* [Provided passage]:
********
ABSTRACT
Introduction Serial functional status assessments are critical to heart failure (HF) management but are often described narratively in documentation, limiting their use in quality improvement or patient selection for clinical trials. We developed and validated a deep learning-based natural language processing (NLP) strategy to extract functional status assessments from unstructured clinical notes.
Methods We identified 26,577 HF patients across outpatient services at Yale New Haven Hospital (YNHH), Greenwich Hospital (GH), and Northeast Medical Group (NMG) (mean age 76.1 years; 52.0% women). We used expert annotated notes from YNHH for model development/internal testing and from GH and NMG for external validation. The primary outcomes were NLP models to detect (a) explicit New York Heart Association (NYHA) classification, (b) HF symptoms during activity or rest, and (c) functional status assessment frequency.
Results Among 3,000 expert-annotated notes, 13.6% mentioned NYHA class, and 26.5% described HF symptoms. The model to detect NYHA classes achieved a class-weighted AUROC of 0.99 (95% CI: 0.98-1.00) at YNHH, 0.98 (0.96-1.00) at NMG, and 0.98 (0.92-1.00) at GH. The activity-related HF symptom model achieved an AUROC of 0.94 (0.89-0.98) at YNHH, 0.94 (0.91-0.97) at NMG, and 0.95 (0.92-0.99) at GH. Deploying the NYHA model among 166,655 unannotated notes from YNHH identified 21,528 (12.9%) with NYHA mentions and 17,642 encounters (10.5%) classifiable into functional status groups based on activity-related symptoms.
Conclusions We developed and validated an NLP approach to extract NYHA classification and activity-related HF symptoms from clinical notes, enhancing the ability to track optimal care and identify trial-eligible patients.
********
* [Data section]:
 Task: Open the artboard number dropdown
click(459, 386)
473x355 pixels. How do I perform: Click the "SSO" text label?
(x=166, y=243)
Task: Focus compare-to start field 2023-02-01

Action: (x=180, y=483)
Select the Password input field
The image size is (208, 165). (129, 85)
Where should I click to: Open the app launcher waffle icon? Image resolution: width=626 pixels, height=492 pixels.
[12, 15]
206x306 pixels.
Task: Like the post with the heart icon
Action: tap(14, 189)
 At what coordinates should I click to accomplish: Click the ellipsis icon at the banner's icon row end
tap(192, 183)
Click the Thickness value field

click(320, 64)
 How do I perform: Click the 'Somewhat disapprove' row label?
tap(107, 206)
********
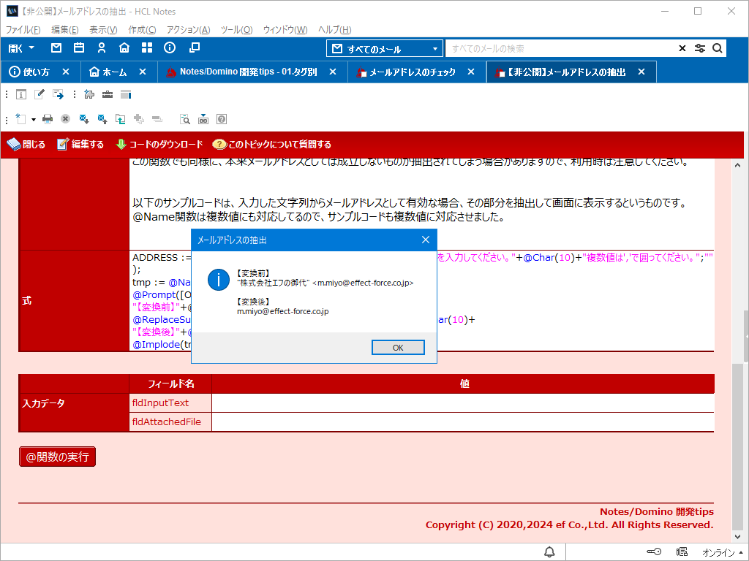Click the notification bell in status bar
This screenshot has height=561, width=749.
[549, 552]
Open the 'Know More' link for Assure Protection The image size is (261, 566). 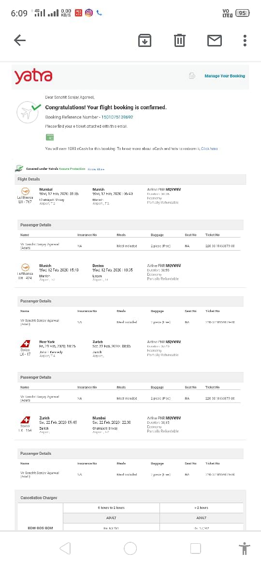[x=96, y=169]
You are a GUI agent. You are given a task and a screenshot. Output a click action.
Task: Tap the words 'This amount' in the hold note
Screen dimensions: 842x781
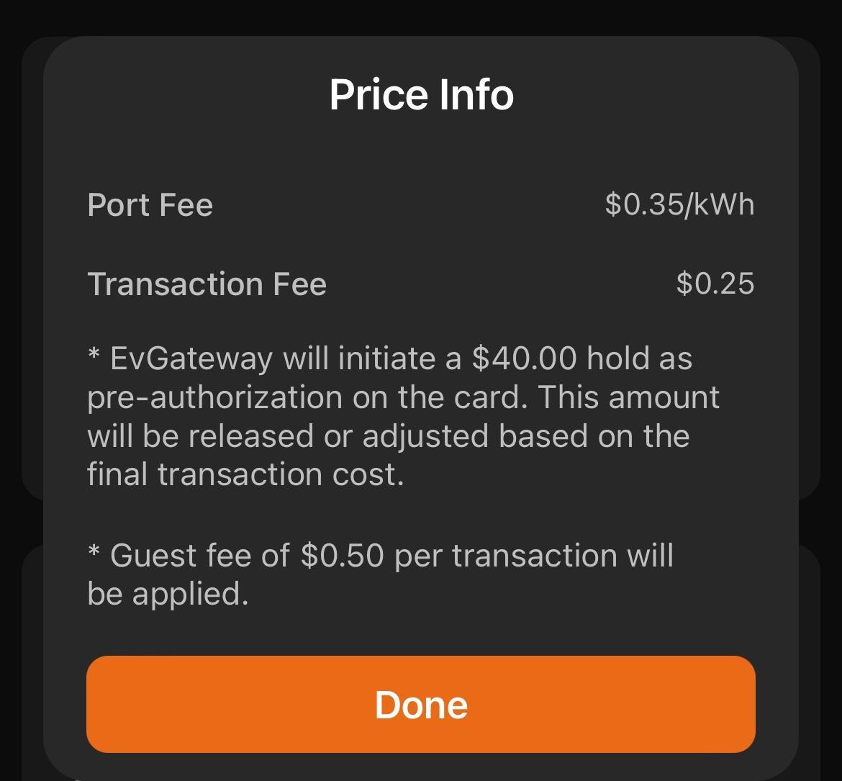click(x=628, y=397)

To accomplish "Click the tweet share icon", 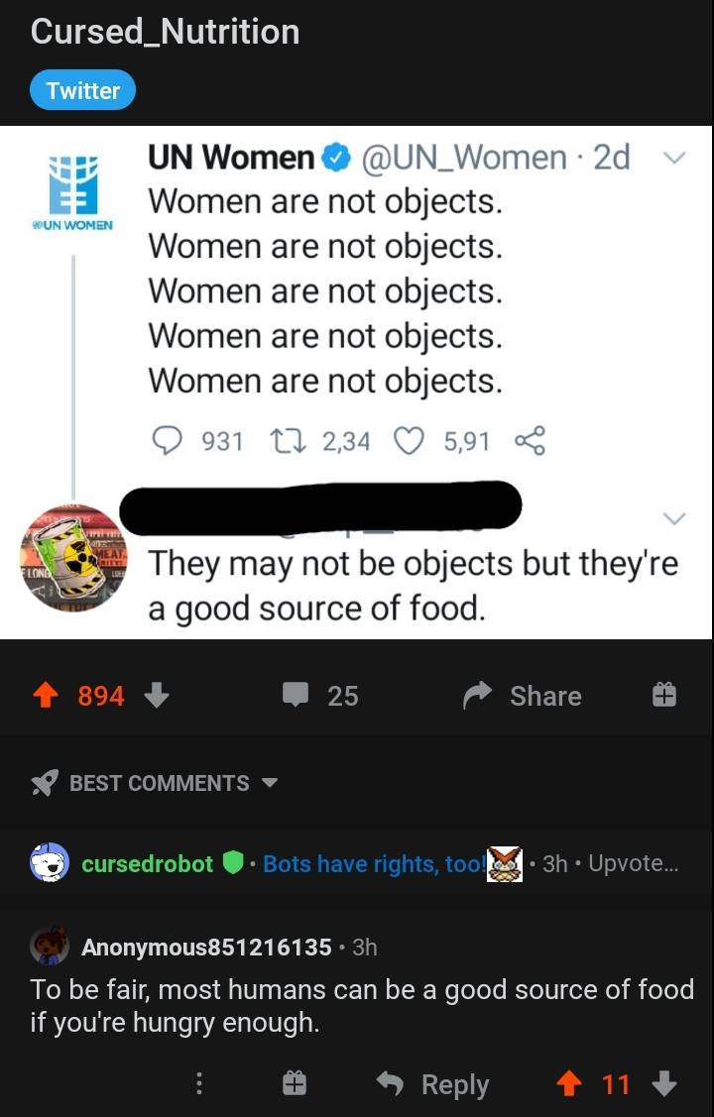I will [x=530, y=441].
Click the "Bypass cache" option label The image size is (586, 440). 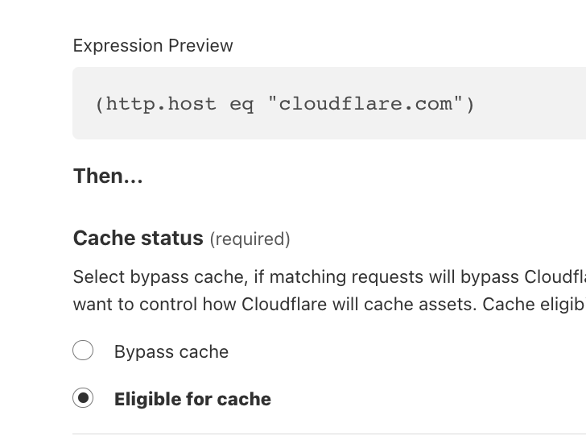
********
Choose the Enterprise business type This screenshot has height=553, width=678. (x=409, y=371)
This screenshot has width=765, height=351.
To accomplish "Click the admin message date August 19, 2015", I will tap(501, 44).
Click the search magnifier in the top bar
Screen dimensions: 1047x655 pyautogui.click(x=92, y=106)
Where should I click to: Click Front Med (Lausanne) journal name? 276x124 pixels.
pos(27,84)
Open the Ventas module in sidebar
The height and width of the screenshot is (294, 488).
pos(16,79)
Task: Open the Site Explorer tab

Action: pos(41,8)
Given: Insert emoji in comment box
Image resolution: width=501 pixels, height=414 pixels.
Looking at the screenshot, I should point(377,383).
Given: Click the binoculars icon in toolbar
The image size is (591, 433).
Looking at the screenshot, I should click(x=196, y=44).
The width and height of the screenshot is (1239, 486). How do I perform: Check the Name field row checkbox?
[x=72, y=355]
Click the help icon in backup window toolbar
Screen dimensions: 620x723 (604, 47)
********
* [Tasks to complete]:
A – In the heart failure abstract, why did the authors build a natural language processing strategy to extract functional status assessments from clinical notes?
B – Rewrite the part of the heart failure abstract starting with "Results Among 3,000" and going on through "identify trial-eligible patients.", replacing "AUROC" with "area under the receiver operating characteristic curve".
C – Carry on the abstract about extracting heart failure functional status from clinical notes, starting after its final sentence.

* [Responses per task]:
A – Serial functional status assessments are critical to heart failure management, but they are often described narratively in documentation. This limits their use in quality improvement and in selecting patients for clinical trials. A strategy that extracts these assessments from unstructured clinical notes addresses that limitation.

B –
Results Among 3,000 expert-annotated notes, 13.6% mentioned NYHA class, and 26.5% described HF symptoms. The model to detect NYHA classes achieved a class-weighted area under the receiver operating characteristic curve of 0.99 (95% CI: 0.98-1.00) at YNHH, 0.98 (0.96-1.00) at NMG, and 0.98 (0.92-1.00) at GH. The activity-related HF symptom model achieved an area under the receiver operating characteristic curve of 0.94 (0.89-0.98) at YNHH, 0.94 (0.91-0.97) at NMG, and 0.95 (0.92-0.99) at GH. Deploying the NYHA model among 166,655 unannotated notes from YNHH identified 21,528 (12.9%) with NYHA mentions and 17,642 encounters (10.5%) classifiable into functional status groups based on activity-related symptoms.
Conclusions We developed and validated an NLP approach to extract NYHA classification and activity-related HF symptoms from clinical notes, enhancing the ability to track optimal care and identify trial-eligible patients.

C –
Competing Interest Statement
Dr. Krumholz reported receiving expenses and/or personal fees from UnitedHealthcare, Element Science, Inc, Aetna Inc, Reality Labs, Tesseract/4 Catalyst, F-Prime, the Siegfried & Jensen law firm, the Arnold & Porter law firm, and the Martin Baughman, PLLC; being a cofounder of Refactor Health and Hugo Health; and being associated with contracts through Yale New Haven Hospital from the Centers for Medicare & Medicaid Services and through Yale University from Johnson & Johnson outside the submitted work. Dr. Khera is an Associate Editor of JAMA. He also receives research support, through Yale, from Bristol-Myers Squibb, Novo Nordisk, and BridgeBio. He is a coinventor of U.S. Pending Patent Applications 63/562,335, 63/177,117, 63/428,569, 63/346,610, 63/484,426, 63/508,315, and 63/606,203. He is a co-founder of Ensight-AI, Inc. and Evidence2Health, health platforms to improve cardiovascular diagnosis and evidence-based cardiovascular care.
Funding Statement
Dr. Khera was supported by the National Heart, Lung, and Blood Institute of the National Institutes of Health (under awards R01HL167858 and K23HL153775) and the Doris Duke Charitable Foundation (under award 2022060).
Author Declarations
I confirm all relevant ethical guidelines have been followed, and any necessary IRB and/or ethics committee approvals have been obtained.
Yes
The details of the IRB/oversight body that provided approval or exemption for the research described are given below:
The Yale Institutional Review Board reviewed the study, which approved the protocol and waived the need for informed consent, as it represents a secondary analysis of existing data.
I confirm that all necessary patient/participant consent has been obtained and the appropriate institutional forms have been archived, and that any patient/participant/sample identifiers included were not known to anyone (e.g., hospital staff, patients or participants themselves) outside the research group so cannot be used to identify individuals.
Yes
I understand that all clinical trials and any other prospective interventional studies must be registered with an ICMJE-approved registry, such as ClinicalTrials.gov. I confirm that any such study reported in the manuscript has been registered and the trial registration ID is provided (note: if posting a prospective study registered retrospectively, please provide a statement in the trial ID field explaining why the study was not registered in advance).
Yes
I have followed all appropriate research reporting guidelines, such as any relevant EQUATOR Network research reporting checklist(s) and other pertinent material, if applicable.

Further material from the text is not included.